Laurence Morey, (pictured) chief executive of Pepper Money, said: “At Pepper Money, we understand that we have an active role to play to change the way our industry is impacting our environment. We know this won’t happen overnight but will be the result of many consistent positive changes and helping our customers to better understand the impact they and their properties have on the environment.”
Danny Belton, head of lender relationships, at Legal and General Mortgage Club added: “This is a strong statement of intent by Pepper Money, which has recognised the size of the challenge currently facing the industry. By providing free EPCs and an option for customers to borrow to make improvements, this initiative is directly enabling positive outcomes. In the long term, this will mean that not only will more customers have an accurate picture of the current state of their property, but also that they will have access to the knowledge and resources they need to make their homes more environmentally efficient.”
Funding the cost
Pepper Money is the latest provider to join the raft of specialist lenders targeting this market to support landlords meet EPC requirements.

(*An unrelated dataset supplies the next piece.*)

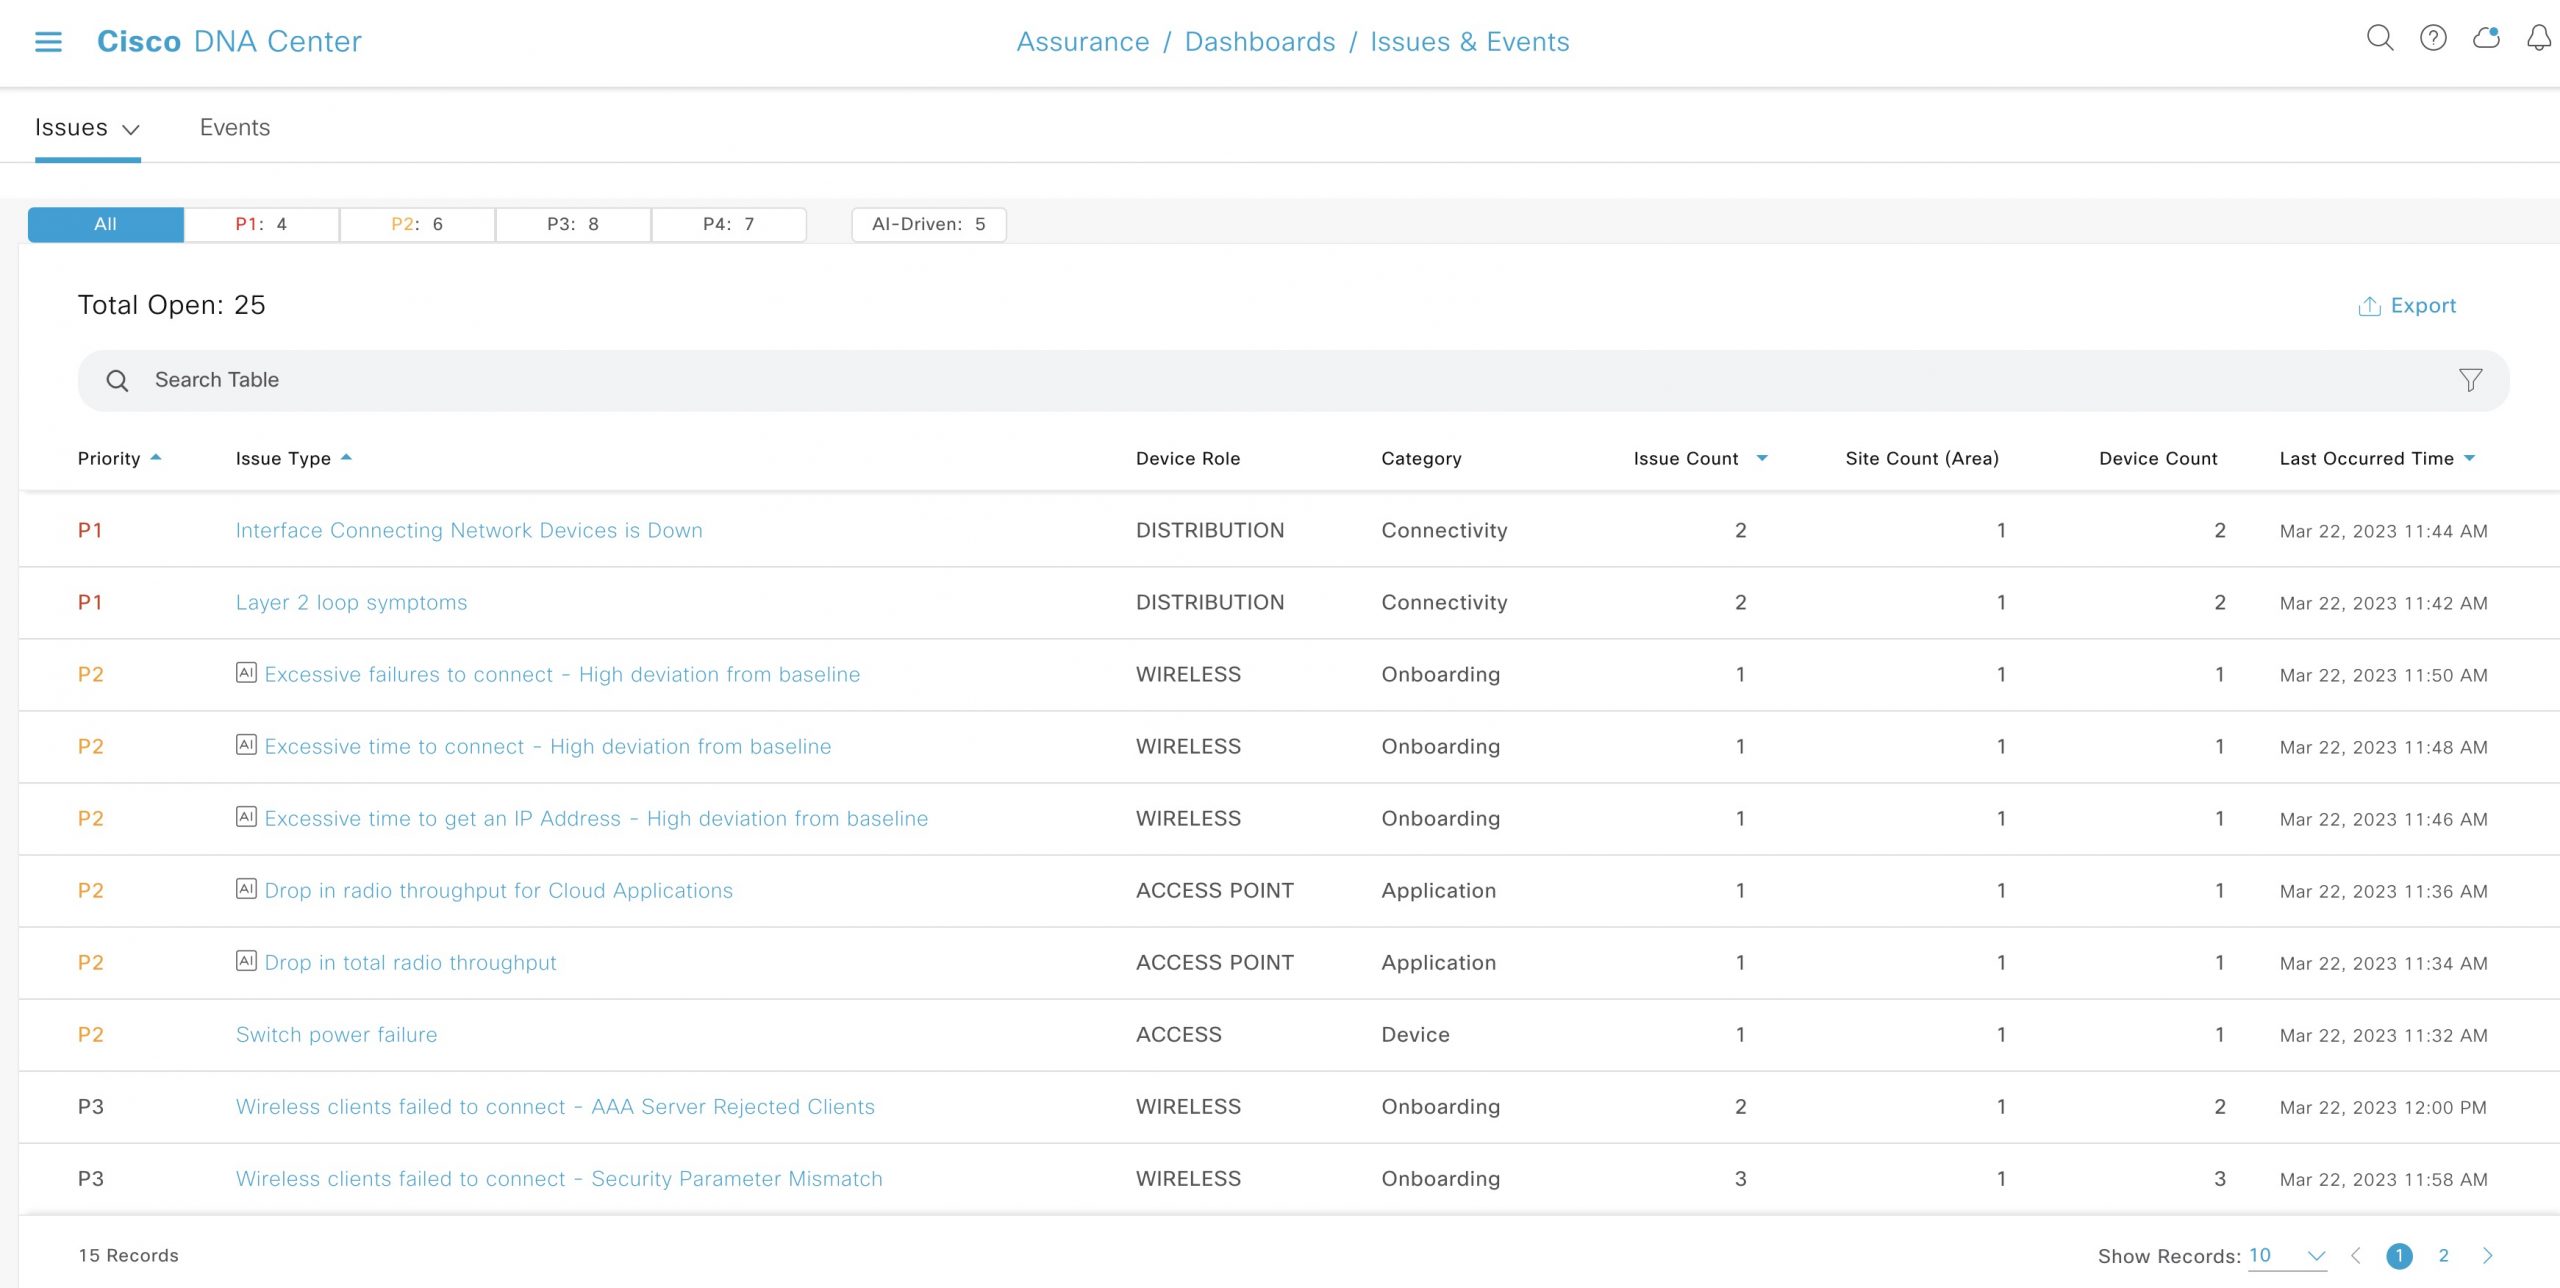Switch to the Events tab

pyautogui.click(x=234, y=127)
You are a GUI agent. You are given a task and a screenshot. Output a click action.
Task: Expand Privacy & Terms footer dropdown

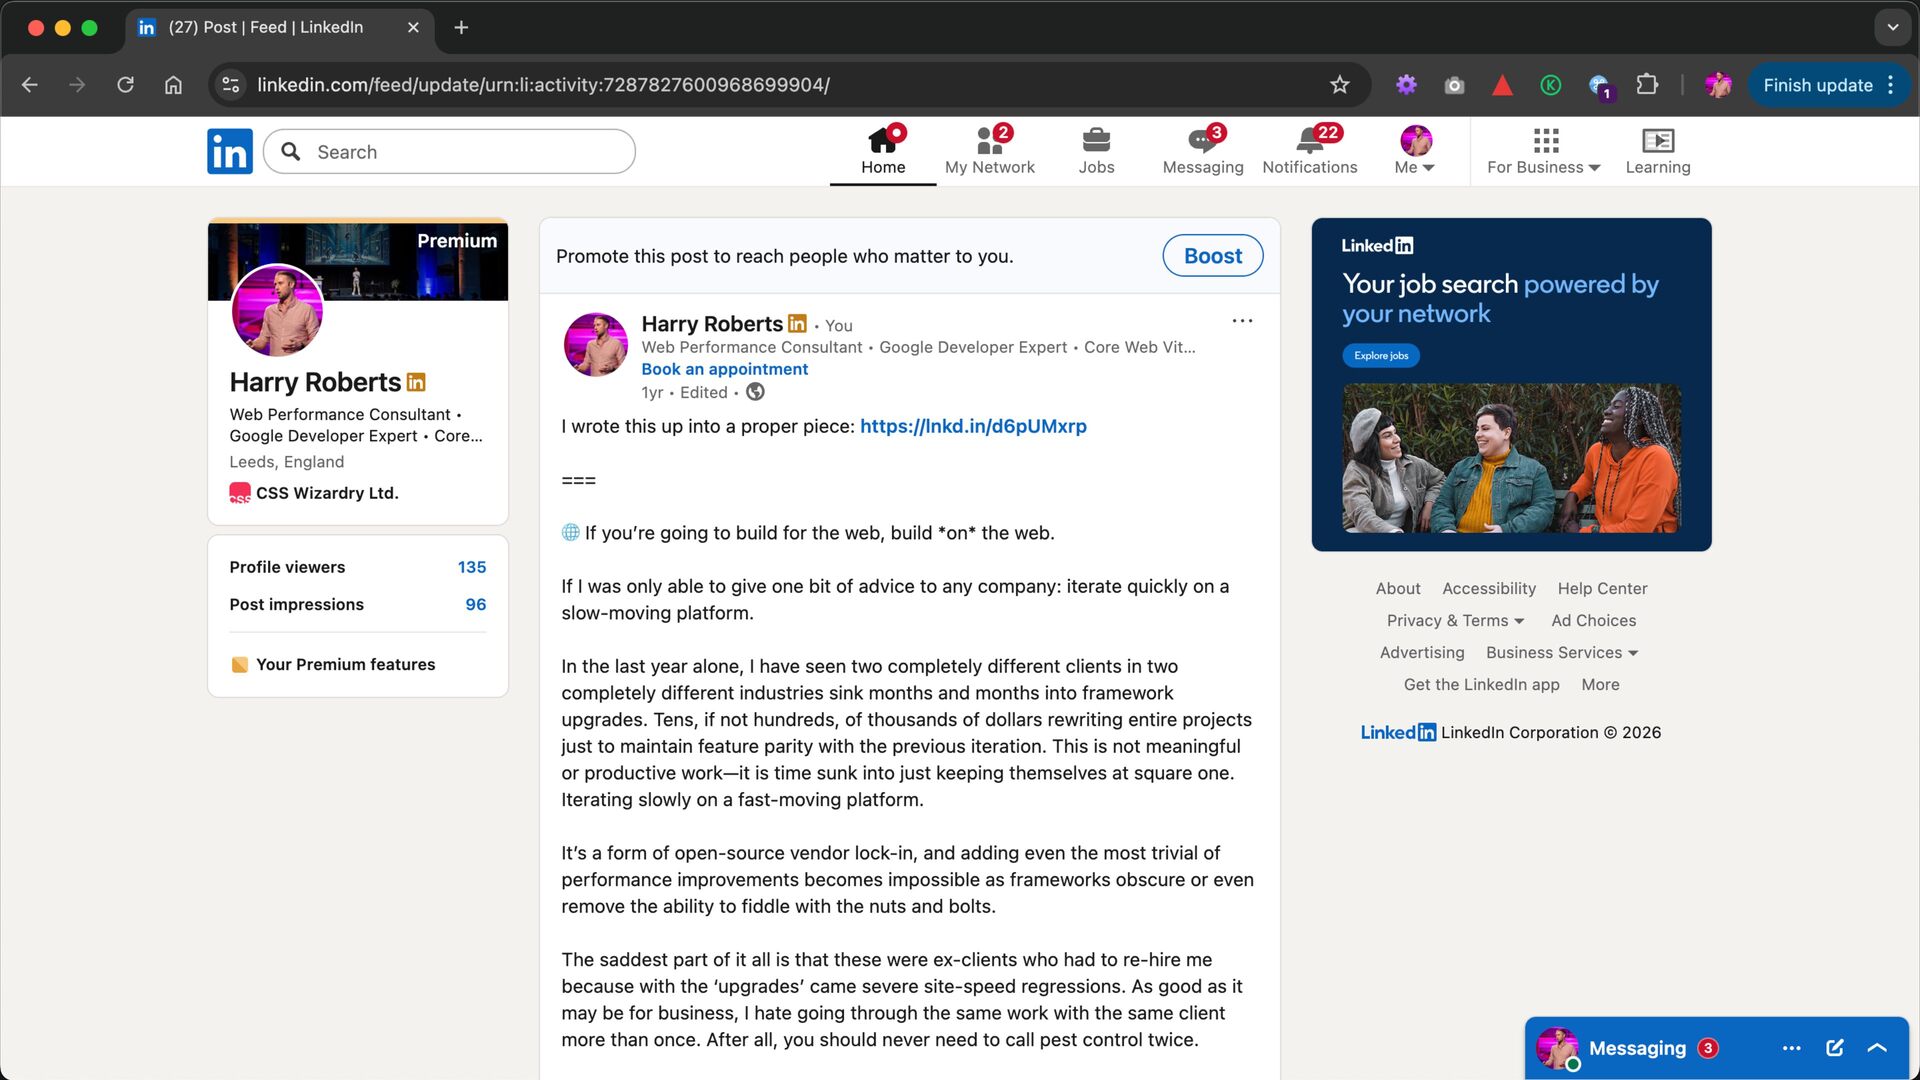click(x=1455, y=621)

Sundeep Patel, director of sales at Together, also suggested some tips for landlords in this position and the brokers who may be advising them.
He said: “If your property is found to fall short of the required rating, you could face a fine of up to £30,000. Plus, you’ll have an unlettable property on your hands, which is not only a waste of essential residential resource, but also means you’ll incur a loss of rental income.”
Patel said regardless of whether there would be general upgrades or a larger scale of improvements, short-term funding like a bridging loan or a longer-term arrangement such as a second charge loan could prove a good choice.
Patel said: “Securing a bridging loan against your rental property, or another property in your portfolio, could allow you to make the investment necessary – if you’ll need less than 12 months to complete the required work. After you’ve made the improvements, and potentially increased the value of your property, you could refinance onto a new buy-to-let mortgage.”
He added for consumers with a great rate who do not want to refinance, a second charge loan could be more suitable.
“The second charge mortgage will run alongside, but independent of your current one – so if you want it to end sooner that your existing buy-to-let mortgage, it can. In fact, you can borrow over as little as four years.”
Tactics to prepare for the eco-changes include switching to LED lighting throughout the property, insulating walls and installing a new energy efficient boiler. Landlords can also replace old windows with double or triple glazing, install a smart meter and consider solar panels or ground source heating.